Settling into our careers, we were taught the old school methods for networking. Glad handing and card flashing at evening mixers where all you could do was hope to meet someone with whom you could form a connection. Not to mention that most networking events seemed tailor made for extroverts only! According to Teten and Allen, online networking, already a fast-growing professional tool, proving to be a highly effective means for growing, cultivating and managing personal networks many times larger than most of us ever dreamed possible.
Getting started is simple, or so say the authors. Most of you reading this probably have anywhere from a few dozen to several hundred contacts just sitting in your computer, on your PDA or, gasp...the old Rolodex on your desk. The trick is to get those people out of your Rolodex and into the online network tools scene where you can really flex your networking muscle.
According to Teten and Allen, getting started with online networking isn't the challenge you might think it is. In fact, 84 percent of us have already used the Internet to contact or get information from an online group, according to the Pew Internet and American Life Project.
The authors have even put together a ten-step action plan to get started with online social networking. Here are six of the ten steps:
1. Write down your goals and how a virtual relationship could help you achieve it.
2. Analyze your current network.
3. Make the mundane sublime. Common office productivity tools combined with e-mail and the Internet are very powerful
4. Become and information sponge (and send that information to people you know).
5. Master your email.
6. Share your knowledge wealth with your network.

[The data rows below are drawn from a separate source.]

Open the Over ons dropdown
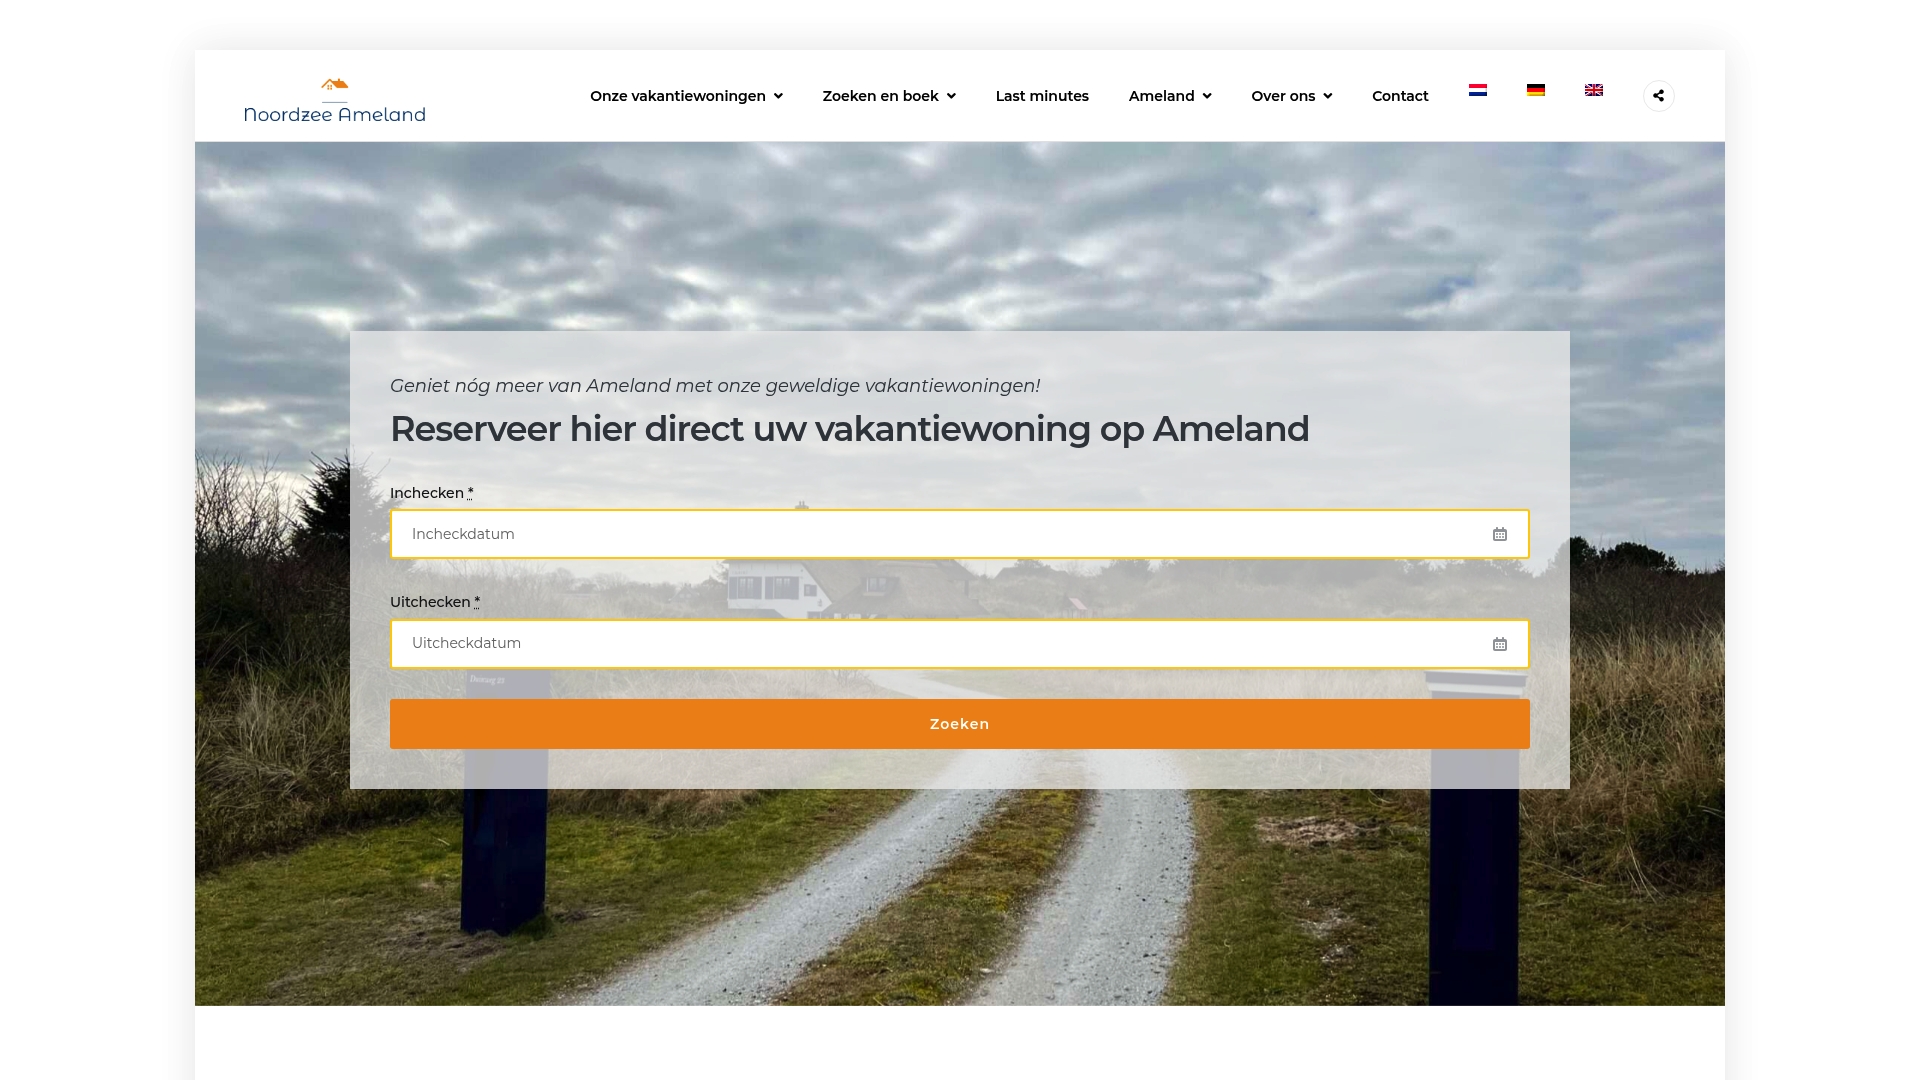The width and height of the screenshot is (1920, 1080). [1291, 95]

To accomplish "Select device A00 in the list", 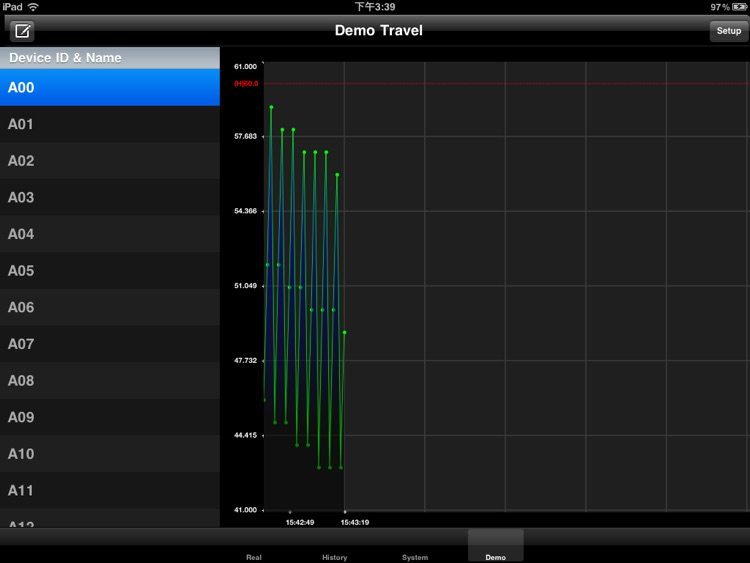I will point(110,87).
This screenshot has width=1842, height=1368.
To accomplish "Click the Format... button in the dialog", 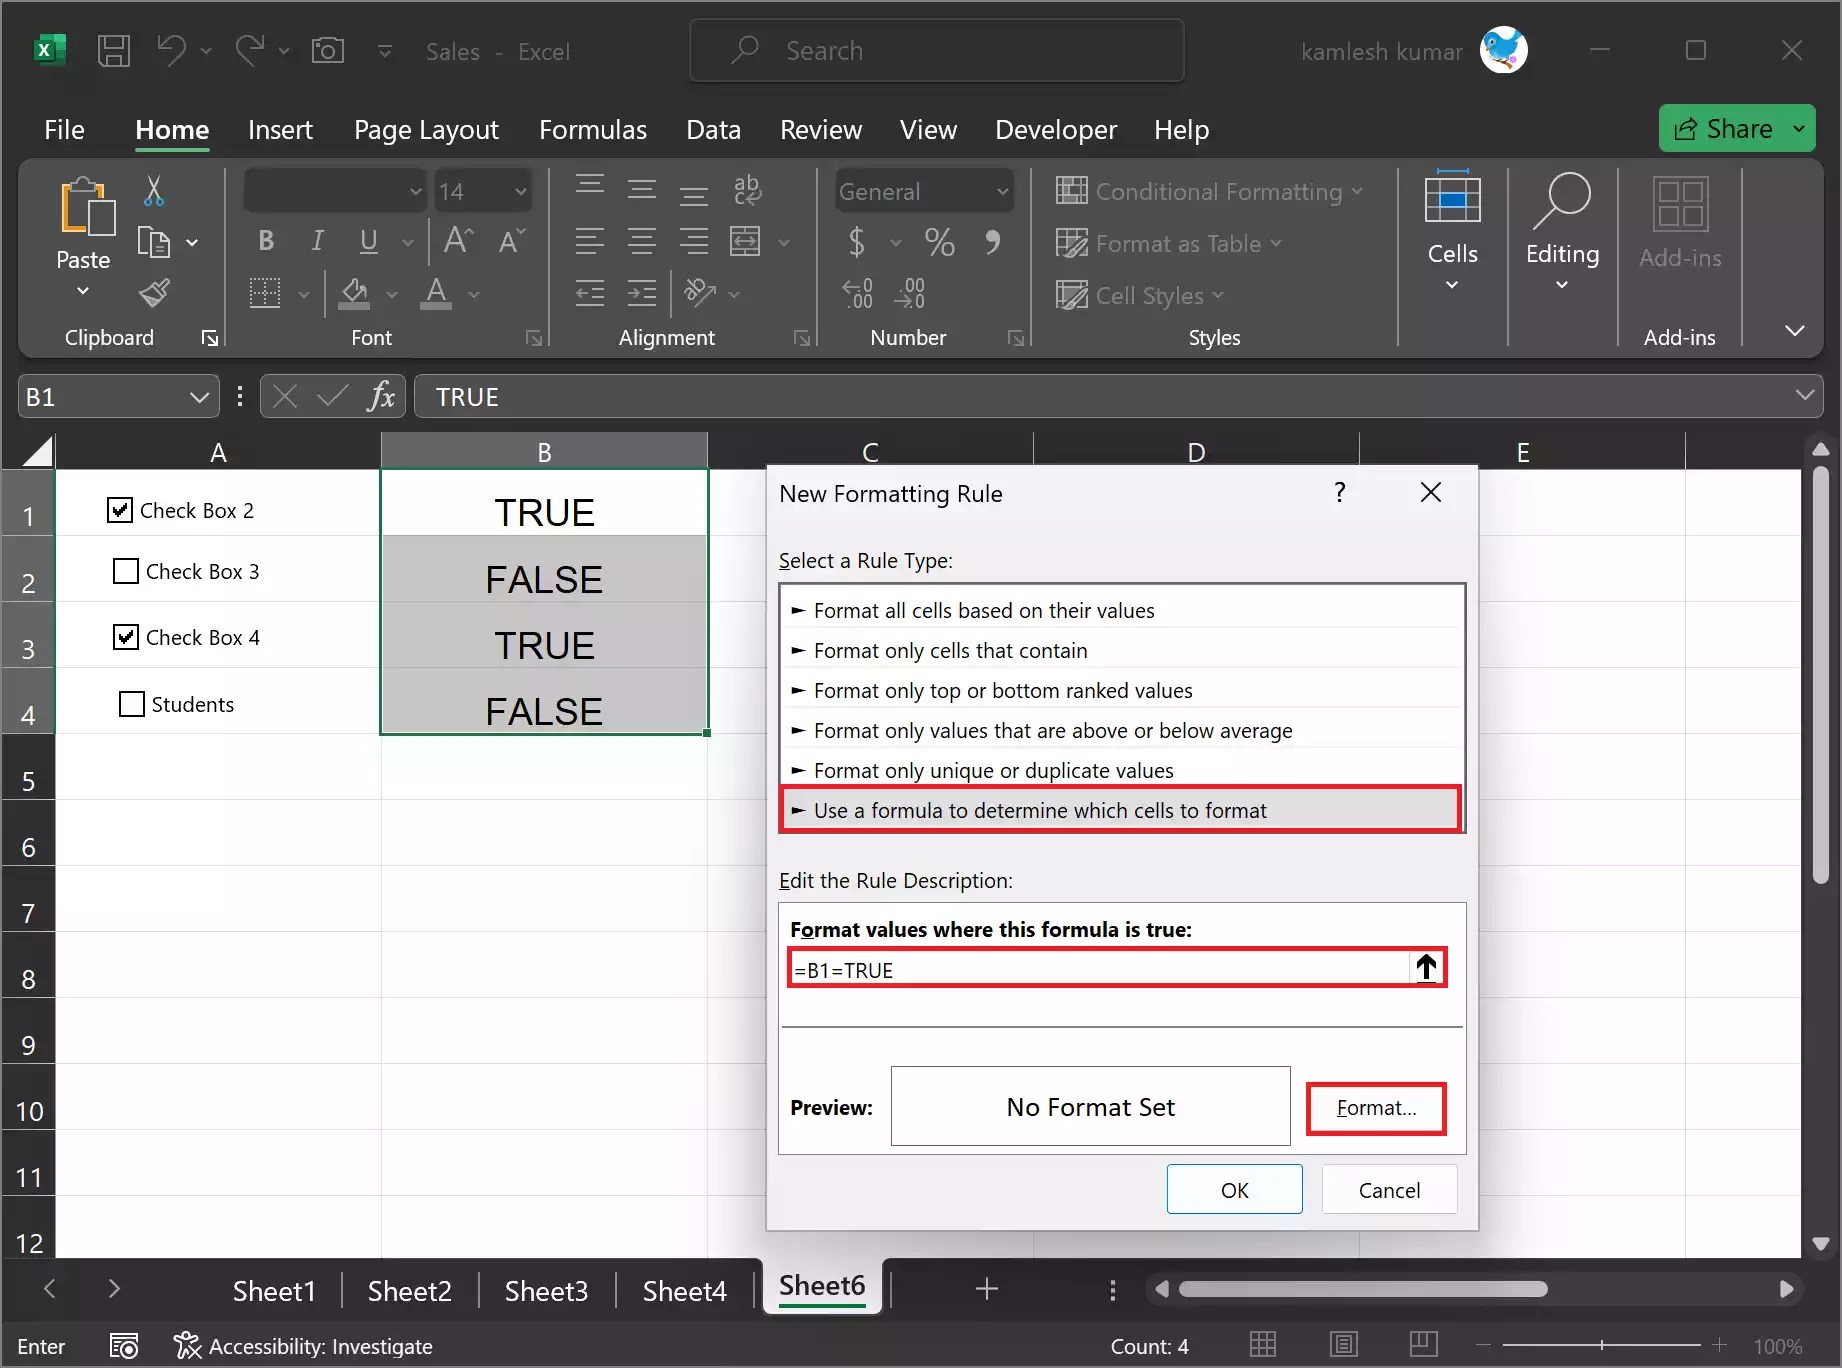I will [x=1376, y=1107].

The book is not all how-to and action item lists, however. Teten and Allen understand that networking is about altruism, sharing, doing what is in another's best interest and giving of yourself to the network. Speaking from my own personal experience, they're on to something there. In networking, you must give to receive.
Whether or not you choose to participate in online social networking, it will impact us all in some way. It's just as likely that your next client comes from within a salesperson's online social network as it is that someone is using Google right now to learn more about you in hopes of expanding their network.
The Virtual Handshake is a resource for anyone trying to build a professional or personal network both online and offline.